Die periphere arterielle Verschlusskrankheit (pAVK) ist eine schwerwiegende Form der arteriosklerotischen Gefäßerkrankung, welche die Beine betrifft. Weltweit sind über 230 Millionen Menschen betroffen. Es gibt nur wenige Therapien, welche die Funktionsfähigkeit und die gesundheitsbezogene Lebensqualität von Menschen mit peripherer arterieller Verschlusskrankheit der unteren Extremitäten verbessern. Eine multinationale Studie hat nun evaluiert, ob Semaglutid die Gehfähigkeit, Symptome und Lebensqualität bei Menschen mit peripherer arterieller Verschlusskrankheit und Typ-2-Diabetes verbessern kann.
Arteriosklerotische Gefäßerkrankung pAVK und Diabetes: Gehstrecke bessern mit Medikamenten?

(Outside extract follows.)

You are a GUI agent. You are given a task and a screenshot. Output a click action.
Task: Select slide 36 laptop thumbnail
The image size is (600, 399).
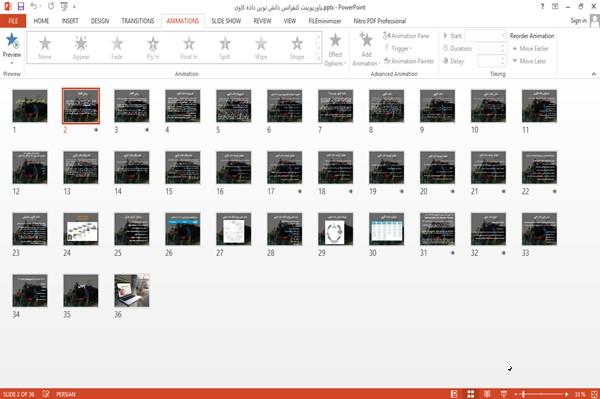tap(132, 290)
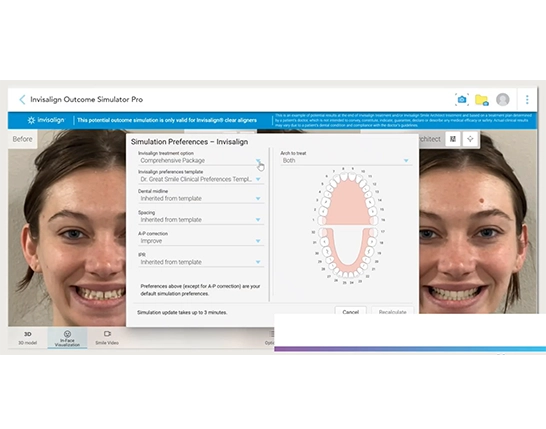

STRIDE war eine doppelblinde, randomisierte, placebokontrollierte Studie, die an 112 ambulanten klinischen Prüfzentren in 20 Ländern in Nordamerika, Asien und Europa durchgeführt wurde. Die Teilnehmer waren mindestens 18 Jahre alt und hatten Typ-2-Diabetes. Die Teilnehmer litten unter einer peripheren arteriellen Verschlusskrankheit mit Claudicatio intermittens (Fontaine-Stadium IIa, Gehfähigkeit > 200 m) und einem Knöchel-Arm-Index von kleiner oder gleich 0,90 oder einem Zehen-Arm-Index von kleiner oder gleich 0,70. Die Teilnehmer wurden im Verhältnis 1:1 randomisiert und erhielten entweder 1,0 mg Semaglutid 1-mal pro Woche subkutan für 52 Wochen oder ein Placebo. Der primäre Endpunkt war das Verhältnis zwischen Gehstecke zu Beginn der Studie und der maximalen Gehstrecke in Woche 52. Der Gehtest wurde auf einem Laufband mit konstanter Geschwindigkeit gemessen.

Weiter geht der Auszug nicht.